I have been trying to setup a geo replication with glusterfs servers. Everything worked as expected in my test environment, on my staging environment, but then i tried the production and got stuck.

Let say I have

gluster fs server is on public ip 1.1.1.1

gluster fs slave is on public 2.2.2.2, but this IP is on interface eth1 The eth0 on gluster fs slave server is 192.168.0.1.

So when i start the command on 1.1.1.1 (firewall and ssh keys are set properly)

gluster volume geo-replication vol0 2.2.2.2::vol0 create push-pem

I get an error.

Unable to fetch slave volume details. Please check the slave cluster and slave volume. geo-replication command failed

The error is not that important in this case, the problem is the slave IP address

2015-03-16T11:41:08.101229+00:00 xxx kernel: TCP LOGDROP: IN= OUT=eth0 SRC=1.1.1.1 DST=192.168.0.1 LEN=52 TOS=0x00 PREC=0x00 TTL=64 ID=24243 DF PROTO=TCP SPT=1015 DPT=24007 WINDOW=14600 RES=0x00 SYN URGP=0 

As you can see in the firewall drop log above, the port 24007 of the slave gluster daemon is advertised on private IP of the interface eth0 on slave server and should be the IP of the eth1 private IP. So master cannot connect and will time out

Is there a way to force gluster server to advertise interface eth1 or bind to it only?

I use cfengine and ansible to push configuration, so binding to Interface could be a better solution than IP, but whatever solution will do.

Thank you in advance.


Solution

  • I've encountered this issue but in a different context. I was trying to geo-replicate two nodes which were both behind a NAT (AWS instances in different regions).
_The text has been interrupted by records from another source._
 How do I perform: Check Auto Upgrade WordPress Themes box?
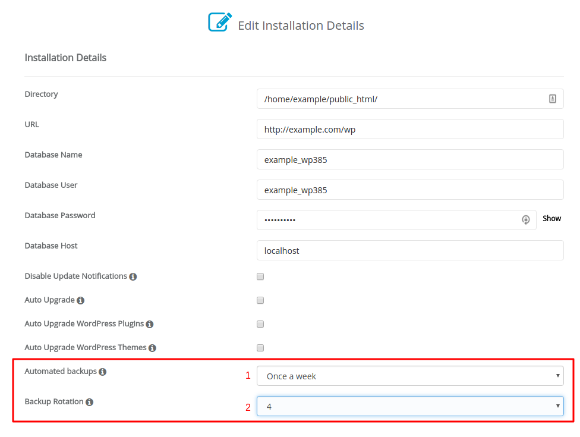[260, 348]
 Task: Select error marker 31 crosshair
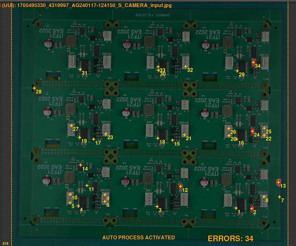(80, 69)
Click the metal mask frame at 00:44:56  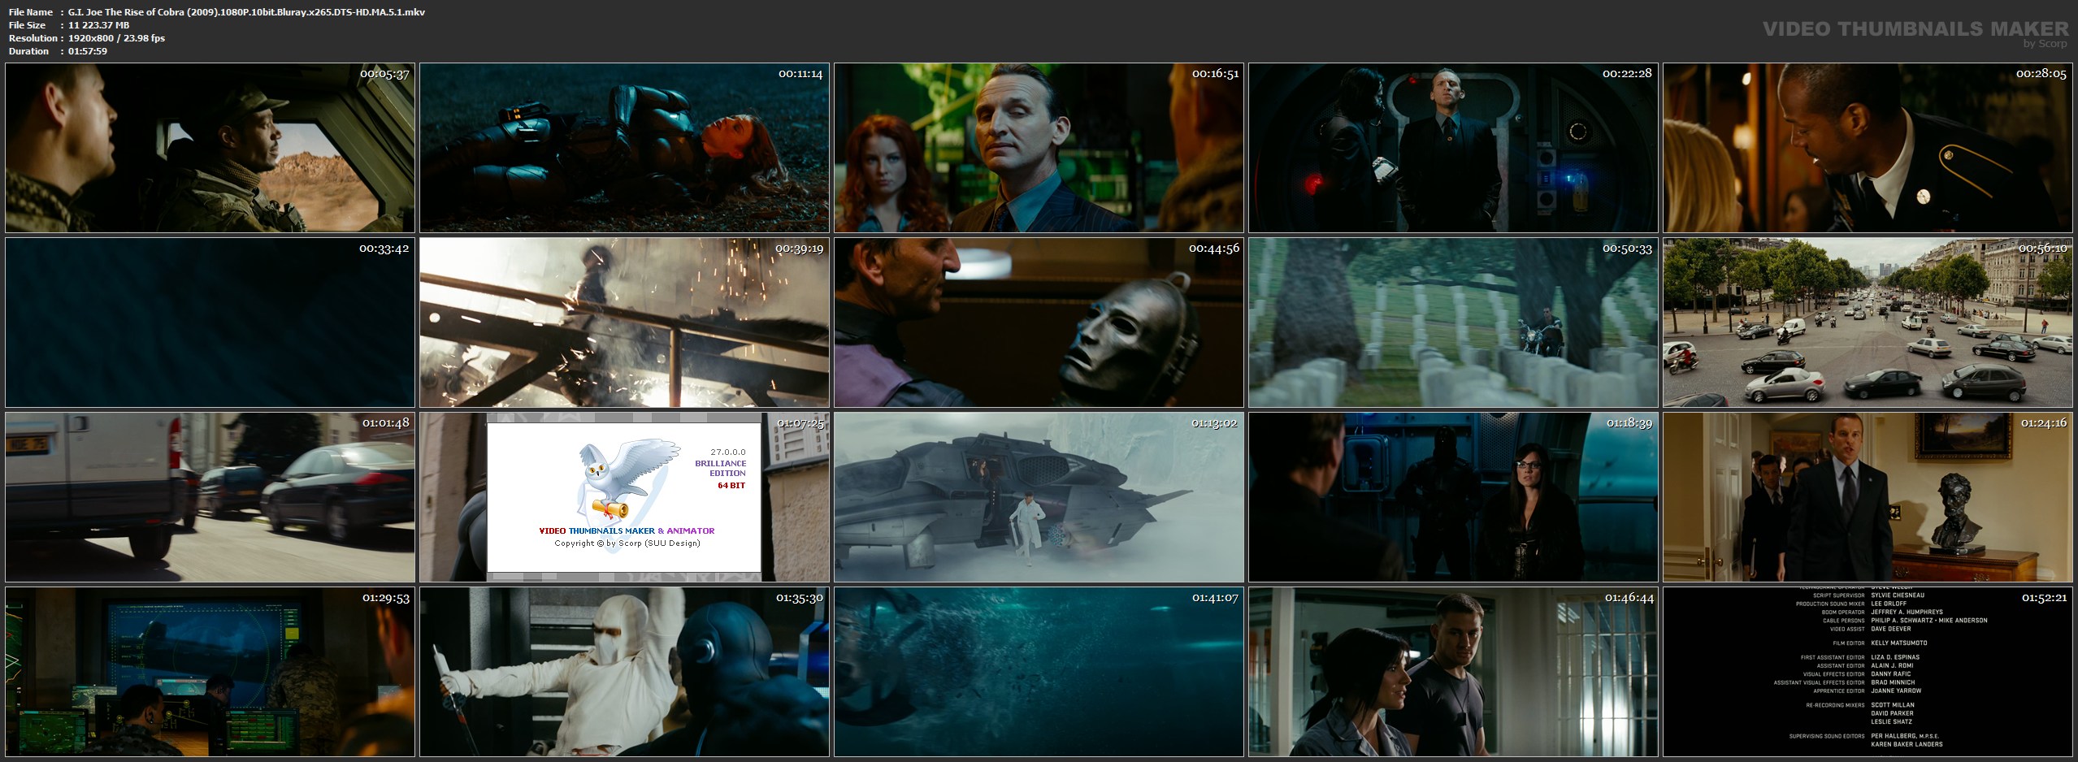(x=1039, y=323)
    When the master connects to the slave via the public IP to check for volume compatability/size and other details, it retrieves the hostname of the slave, which usually resolves to something that only has meaning in that remote region.

    Then it uses that hostname to dial back to the slave when later setting up the session, which fails, as that hostname resolves to a private IP in a different region.

    My workaround for the issue was to use hostnames when creating the volumes, probing for peers, and establishing geo replication, and then add a /etc/hosts entry mapping slaves hostname which usually resolves to its private IP to its public IP, rather than it's private IP.

    This gets you to the point where you establish a session, but I haven't had any luck actually getting it to sync, as it uses the wrong IP somewhere long the way again.

    Edit:

    I've actually managed to get it running by adding /etc/hosts hacks on both sides.